Listing:

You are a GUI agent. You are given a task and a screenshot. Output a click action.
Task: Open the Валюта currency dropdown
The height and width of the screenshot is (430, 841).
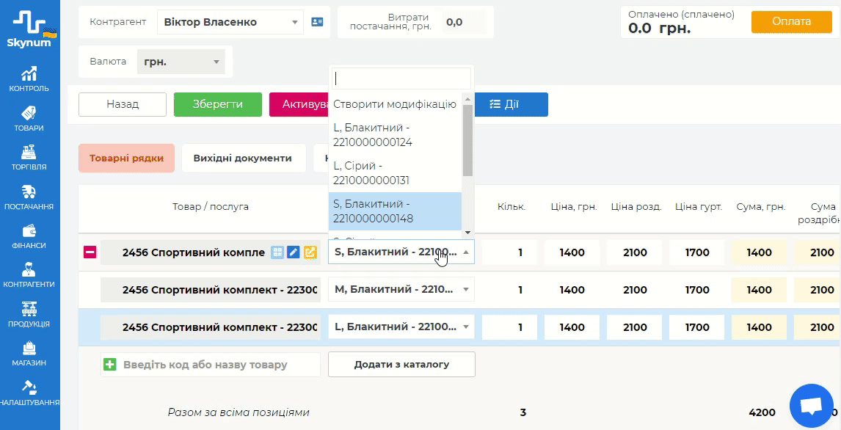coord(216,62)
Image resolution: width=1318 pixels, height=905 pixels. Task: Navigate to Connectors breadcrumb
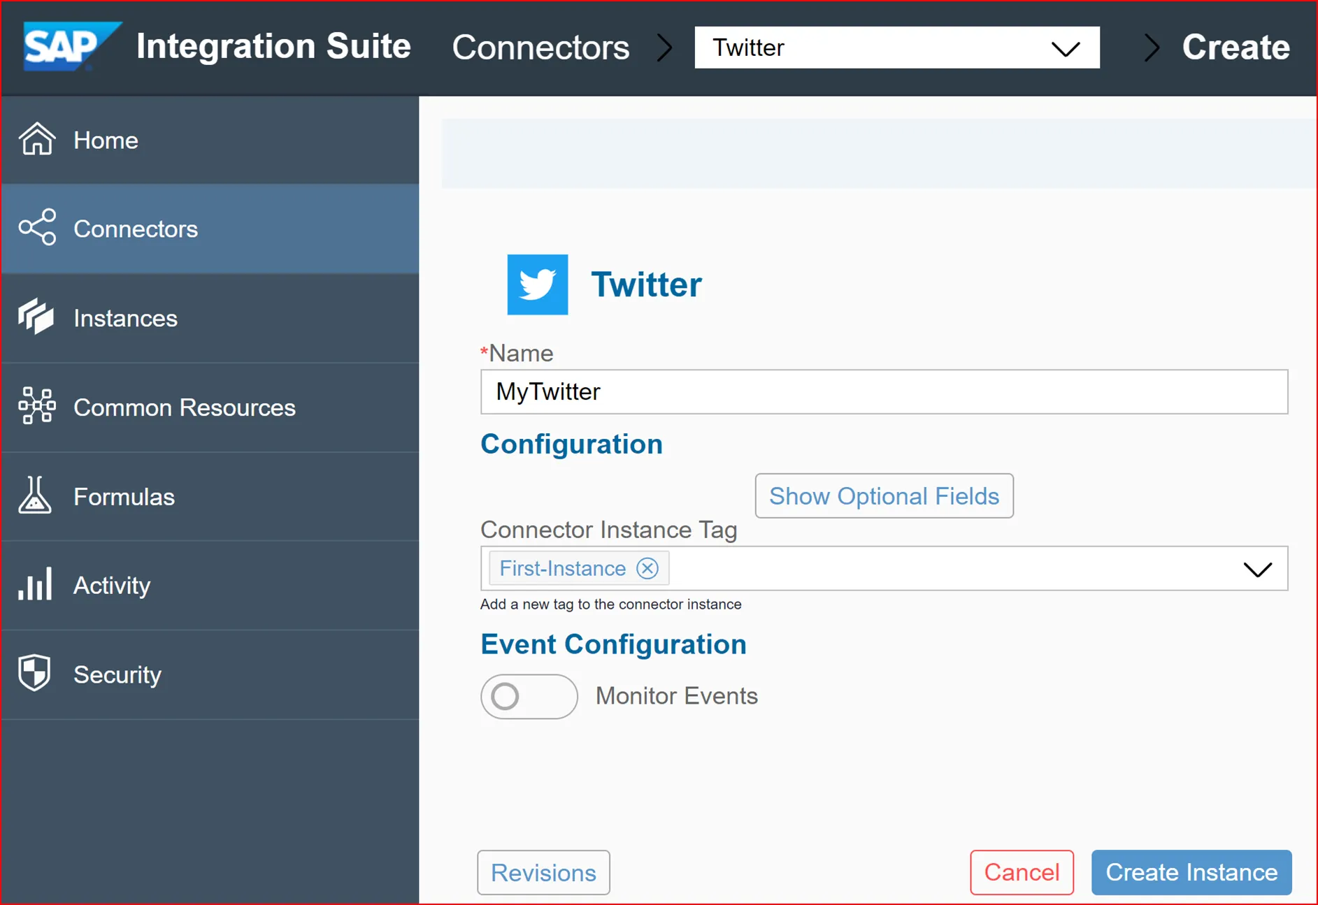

Consigne:
Modifiez le listing ci-dessus en remplaçant partout « screenshot » par « screen capture », sans rien changer d'autre. N'incluez pas les images dans la réponse.

Réponse:
You are a GUI agent. You are given a task and a screen capture. Output a click action.
Task: Open the Валюта currency dropdown
The height and width of the screen capture is (430, 841).
coord(216,62)
Image resolution: width=1318 pixels, height=905 pixels. Task: Navigate to Connectors breadcrumb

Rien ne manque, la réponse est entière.